--- Vorliegender Text ---

Auf dem Kongress stellte die Verkehrsbehörde ihre Initiativen zur Förderung der «neuen Mobilität» vor, deren Priorität Sicherheit und Effizienz sei. Die vier konkreten Ansätze haben alle mit Digitalisierung, Daten, Überwachung und Kontrolle im großen Stil zu tun und werden unter dem Euphemismus der «öffentlich-privaten Partnerschaft» angepriesen. Auch lassen sie die transhumanistische Idee vom unzulänglichen Menschen erkennen, dessen Fehler durch «intelligente» technologische Infrastruktur kompensiert werden müssten.
Die Chefin des Bereichs «Verkehrsüberwachung» erklärte die Funktion des spanischen National Access Point (NAP), wobei sie betonte, wie wichtig Verkehrs- und Infrastrukturinformationen in Echtzeit seien. Der NAP ist «eine essenzielle Web-Applikation, die unter EU-Mandat erstellt wurde», kann man auf der Website der DGT nachlesen.
Das Mandat meint Regelungen zu einem einheitlichen europäischen Verkehrsraum, mit denen die Union mindestens seit 2010 den Aufbau einer digitalen Architektur mit offenen Schnittstellen betreibt. Damit begründet man auch «umfassende Datenbereitstellungspflichten im Bereich multimodaler Reiseinformationen». Jeder Mitgliedstaat musste einen NAP, also einen nationalen Zugangspunkt einrichten, der Zugang zu statischen und dynamischen Reise- und Verkehrsdaten verschiedener Verkehrsträger ermöglicht.

--- Datenauszug ---

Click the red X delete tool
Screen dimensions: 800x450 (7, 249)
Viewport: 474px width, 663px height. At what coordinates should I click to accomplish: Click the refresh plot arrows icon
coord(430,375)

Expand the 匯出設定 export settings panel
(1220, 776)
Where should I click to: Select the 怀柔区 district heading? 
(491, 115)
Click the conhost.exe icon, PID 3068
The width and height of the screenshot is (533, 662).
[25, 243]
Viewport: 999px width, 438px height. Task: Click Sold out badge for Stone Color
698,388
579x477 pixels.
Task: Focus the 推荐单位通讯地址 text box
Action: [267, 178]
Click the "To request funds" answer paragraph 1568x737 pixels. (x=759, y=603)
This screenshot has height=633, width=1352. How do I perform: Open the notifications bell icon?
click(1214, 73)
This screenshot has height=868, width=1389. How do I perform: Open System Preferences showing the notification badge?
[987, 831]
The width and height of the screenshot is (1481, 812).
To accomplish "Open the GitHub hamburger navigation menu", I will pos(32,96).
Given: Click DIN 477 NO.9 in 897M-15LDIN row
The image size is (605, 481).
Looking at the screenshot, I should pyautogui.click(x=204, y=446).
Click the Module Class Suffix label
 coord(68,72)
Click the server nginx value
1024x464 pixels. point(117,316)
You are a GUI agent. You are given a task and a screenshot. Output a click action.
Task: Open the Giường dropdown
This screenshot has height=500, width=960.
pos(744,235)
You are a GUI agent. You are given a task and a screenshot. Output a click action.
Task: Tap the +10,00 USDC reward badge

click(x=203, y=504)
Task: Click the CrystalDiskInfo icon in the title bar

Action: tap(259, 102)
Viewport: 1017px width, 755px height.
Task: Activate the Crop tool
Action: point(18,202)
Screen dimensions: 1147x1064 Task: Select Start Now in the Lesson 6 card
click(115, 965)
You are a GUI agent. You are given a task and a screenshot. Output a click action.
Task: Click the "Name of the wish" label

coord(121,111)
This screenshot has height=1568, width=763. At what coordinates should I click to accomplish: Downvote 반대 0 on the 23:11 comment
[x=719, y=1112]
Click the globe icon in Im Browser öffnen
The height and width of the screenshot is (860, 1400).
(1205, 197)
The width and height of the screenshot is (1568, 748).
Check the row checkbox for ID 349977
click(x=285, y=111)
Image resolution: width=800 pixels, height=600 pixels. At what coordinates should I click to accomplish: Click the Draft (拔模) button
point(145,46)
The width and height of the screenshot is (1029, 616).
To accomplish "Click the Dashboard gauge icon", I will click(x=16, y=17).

---

Aufgaben —
**A.** Nennen Sie alle Bereiche, mit denen die vier konkreten Ansätze der Verkehrsbehörde laut dem Text über den spanischen National Access Point zu tun haben.
**B.** Schreiben Sie aus dem Text über den spanischen National Access Point den Abschnitt von „Die Chefin des“ bis einschließlich „verschiedener Verkehrsträger ermöglicht.“ wortgetreu ab.
Stützen Sie sich beim Bearbeiten allein auf den Text.

Lösungen —
**A.** Digitalisierung, Daten, Überwachung und Kontrolle

**B.**
Die Chefin des Bereichs «Verkehrsüberwachung» erklärte die Funktion des spanischen National Access Point (NAP), wobei sie betonte, wie wichtig Verkehrs- und Infrastrukturinformationen in Echtzeit seien. Der NAP ist «eine essenzielle Web-Applikation, die unter EU-Mandat erstellt wurde», kann man auf der Website der DGT nachlesen.
Das Mandat meint Regelungen zu einem einheitlichen europäischen Verkehrsraum, mit denen die Union mindestens seit 2010 den Aufbau einer digitalen Architektur mit offenen Schnittstellen betreibt. Damit begründet man auch «umfassende Datenbereitstellungspflichten im Bereich multimodaler Reiseinformationen». Jeder Mitgliedstaat musste einen NAP, also einen nationalen Zugangspunkt einrichten, der Zugang zu statischen und dynamischen Reise- und Verkehrsdaten verschiedener Verkehrsträger ermöglicht.